#### TASK DATA

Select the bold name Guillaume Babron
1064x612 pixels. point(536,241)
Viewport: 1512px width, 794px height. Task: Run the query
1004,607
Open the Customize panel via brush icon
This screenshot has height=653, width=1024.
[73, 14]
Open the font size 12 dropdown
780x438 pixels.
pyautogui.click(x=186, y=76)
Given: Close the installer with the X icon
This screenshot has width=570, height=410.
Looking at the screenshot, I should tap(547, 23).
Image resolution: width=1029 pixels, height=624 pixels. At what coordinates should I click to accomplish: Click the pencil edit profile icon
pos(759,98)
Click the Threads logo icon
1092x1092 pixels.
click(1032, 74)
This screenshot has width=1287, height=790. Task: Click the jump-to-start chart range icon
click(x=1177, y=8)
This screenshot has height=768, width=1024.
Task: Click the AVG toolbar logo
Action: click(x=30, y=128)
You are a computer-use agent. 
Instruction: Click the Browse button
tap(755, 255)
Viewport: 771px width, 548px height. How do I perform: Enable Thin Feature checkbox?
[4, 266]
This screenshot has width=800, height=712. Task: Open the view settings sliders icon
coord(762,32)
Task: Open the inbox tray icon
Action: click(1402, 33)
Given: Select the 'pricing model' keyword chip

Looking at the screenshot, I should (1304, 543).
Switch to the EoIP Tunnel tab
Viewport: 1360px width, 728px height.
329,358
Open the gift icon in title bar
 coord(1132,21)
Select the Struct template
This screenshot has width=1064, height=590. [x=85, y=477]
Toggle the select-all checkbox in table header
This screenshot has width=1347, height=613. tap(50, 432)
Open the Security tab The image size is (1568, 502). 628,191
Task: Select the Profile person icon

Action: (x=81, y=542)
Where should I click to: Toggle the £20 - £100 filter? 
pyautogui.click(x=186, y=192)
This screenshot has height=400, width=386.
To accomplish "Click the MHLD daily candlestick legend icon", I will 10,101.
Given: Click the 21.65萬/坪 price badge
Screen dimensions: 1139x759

########

TASK STATEMENT: The data is to be given again in full, with every line exact.

OUTPUT FOR THIS TASK:
Select the bold name Guillaume Babron
1064x612 pixels. point(536,241)
Viewport: 1512px width, 794px height. Task: Run the query
1004,607
Open the Customize panel via brush icon
This screenshot has height=653, width=1024.
[73, 14]
Open the font size 12 dropdown
780x438 pixels.
pyautogui.click(x=186, y=76)
Given: Close the installer with the X icon
This screenshot has width=570, height=410.
Looking at the screenshot, I should tap(547, 23).
Image resolution: width=1029 pixels, height=624 pixels. At what coordinates should I click to accomplish: Click the pencil edit profile icon
pos(759,98)
Click the Threads logo icon
1092x1092 pixels.
click(1032, 74)
This screenshot has width=1287, height=790. Task: Click the jump-to-start chart range icon
click(x=1177, y=8)
This screenshot has height=768, width=1024.
Task: Click the AVG toolbar logo
Action: click(x=30, y=128)
You are a computer-use agent. 
Instruction: Click the Browse button
tap(755, 255)
Viewport: 771px width, 548px height. How do I perform: Enable Thin Feature checkbox?
[4, 266]
This screenshot has width=800, height=712. Task: Open the view settings sliders icon
coord(762,32)
Task: Open the inbox tray icon
Action: click(1402, 33)
Given: Select the 'pricing model' keyword chip

Looking at the screenshot, I should (1304, 543).
Switch to the EoIP Tunnel tab
Viewport: 1360px width, 728px height.
329,358
Open the gift icon in title bar
 coord(1132,21)
Select the Struct template
This screenshot has width=1064, height=590. [x=85, y=477]
Toggle the select-all checkbox in table header
This screenshot has width=1347, height=613. tap(50, 432)
Open the Security tab The image size is (1568, 502). 628,191
Task: Select the Profile person icon

Action: (x=81, y=542)
Where should I click to: Toggle the £20 - £100 filter? 
pyautogui.click(x=186, y=192)
This screenshot has height=400, width=386.
To accomplish "Click the MHLD daily candlestick legend icon", I will 10,101.
Given: Click the 21.65萬/坪 price badge
Screen dimensions: 1139x759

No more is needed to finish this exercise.